By Timour Azhari and Maya Gebeily
BEIRUT (Reuters) – When Halime El Kaakour enters Lebanon’s parliament as a newly elected lawmaker next week, she will step past the same concrete barriers that security forces erected to keep her and other protesters out during massive anti-government rallies in 2019.
Powered by that protest movement and popular anger over the financial implosion that followed, about a dozen activists and reform-minded newcomers like her were elected to the 128-member legislature on Sunday.
“You don’t want us to enter parliament as normal citizens? You blocked us and put up walls? Well, now we’re entering as MPs,” Kaakour, who has a PhD in public international law and teaches at the Lebanese University, told Reuters.
Reform-minded candidates ran without the financial resources or staff of established factions but still won more than 200,0000 votes, second only to powerful armed group Hezbollah, gaining seats across Lebanon’s electoral districts and sects.
It marked a significant break from politics-as-usual in Lebanon, where a handful of parties claiming to represent the country’s mosaic of religious sects have dominated politics since a 1975-90 civil war.
“People can’t believe it… We are planting hope, and God willing, we will harvest change,” said Kaakour, 46, and the only Sunni Muslim woman in parliament.
Their wins weren’t the only surprises in Sunday’s poll. Shi’ite armed movement Hezbollah and its allies lost the majority they had won in 2018, while their opponents – the Christian Lebanese Forces party – made sizeable gains.
Analysts say that could heighten sectarian tensions as the LF pushes for Hezbollah’s disarmament – but most new candidates say there are more pressing issues at hand.
‘THE BATTLE IS ECONOMIC’
They blame established parties for policies that unleashed an economic crisis that has pushed nearly three-quarters of Lebanon’s population under the poverty line and seen the local pound lose more than 90 percent of its value.
“For more than 30 years, they have been saying the same things, while electricity and water and education were at rock-bottom and they divided spoils and stole,” Kaakour said.
“The priority now is to respond to people’s crisis of living… the battle is economic par-excellence.”
Elias Jrade, an eye surgeon who won a seat in Hezbollah’s south Lebanon stronghold, told Reuters he would seek to reform the healthcare system, electricity woes and public schools.
Jrade unseated one of Lebanon’s longest-sitting MPs: 70-year-old Assaad Hardan, who had been in parliament for 30 years.
The slender Christian Orthodox said he ran because of his daughter’s urge to join anti-government demonstrations after the Beirut port blast of 2020, which many blame on safety failings by senior officials.
“I thought, shame on me.
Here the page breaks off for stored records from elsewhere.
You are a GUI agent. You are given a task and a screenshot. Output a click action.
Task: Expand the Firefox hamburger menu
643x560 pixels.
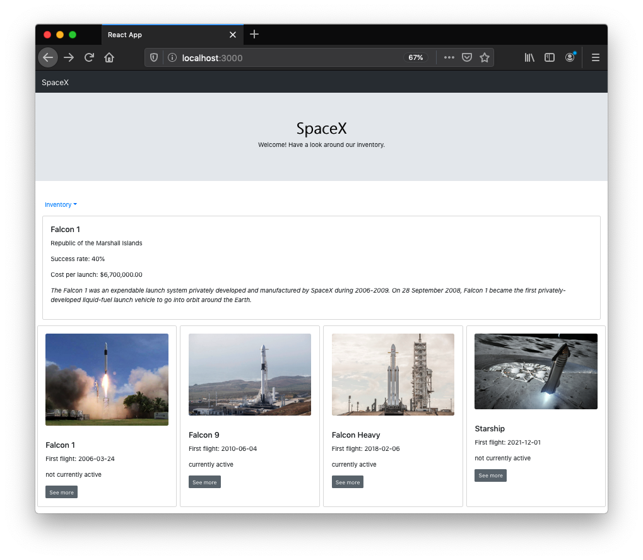(595, 57)
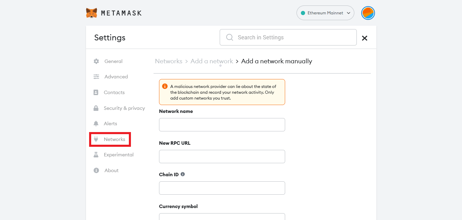Click the General gear icon
The image size is (462, 220).
[x=96, y=61]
My 16-year-old daughter wants to protest to build a nation for me. That should be my duty,” he told Reuters, holding back tears. He spoke three days after the election, between back-to-back operations at his Beirut clinic, which he said he intends to continue as MP.
“You’ll know I’ve betrayed you the minute I stop working here. I feed myself and others off the sweat of my brow – so if I stop working, I’ll be feeding off of the sweat of your brow instead,” said Jrade.
Like-minded newcomers have been meeting to align their positions, but Jradi said he preferred not to form a single party so each could continue to operate independently. Either way, Jrade said, he doesn’t plan to be in parliament for long.
“If in four years, I get asked to run again – that means I failed. I failed to prepare young people to take over, from every region, every faction, from the far-left to the far right.”